We turned off the interchange at the prefectural border and entered the oceanside bypass. Partly because there were no more houses along the way, the wind blew more fiercely, and the rain snapped with a thousand fingers against flapping sails. We had to yell to hear each other, so we said very little.
After a while we came to a long, straight descent, not far from our destination. The line of hills between us and the sea dropped away, and far ahead we saw water. The foam on the boiling waves looked like dirty soap bubbles. A green sign announced: EXIT FOR KABUTO, 1 MILE.
“Take the next exit.”
“How do you read that place name?” he asked. It was written in an unusual combination of Chinese characters.
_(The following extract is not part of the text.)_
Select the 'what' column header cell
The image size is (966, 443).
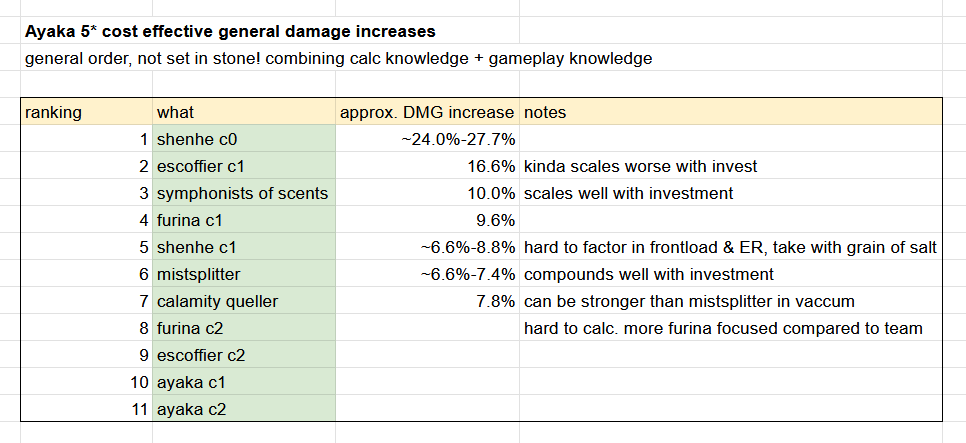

“Ka-bu-to, like the helmet worn with an old suit of armor.
Peach-colored (ham-colored?) rifts appeared in the scudding clouds, and the night scene took on the brightness of late afternoon. A bolt of lightning flashed horizontally across the sky. We pulled up at the service area past the tollbooth and unzipped the windows. Then, raising my shirt to my chin to let in the air, I mopped up my perspiration. Suddenly my eyes took in a familiar sight:
fukujin-zuke,
the red condiment served with curried rice. The picture on the restaurant billboard made me realize I was starving.
“Riding in a jeep gives you an appetite, doesn’t it?” The insect dealer seemed to share my reflexes. “That place over there looks empty.”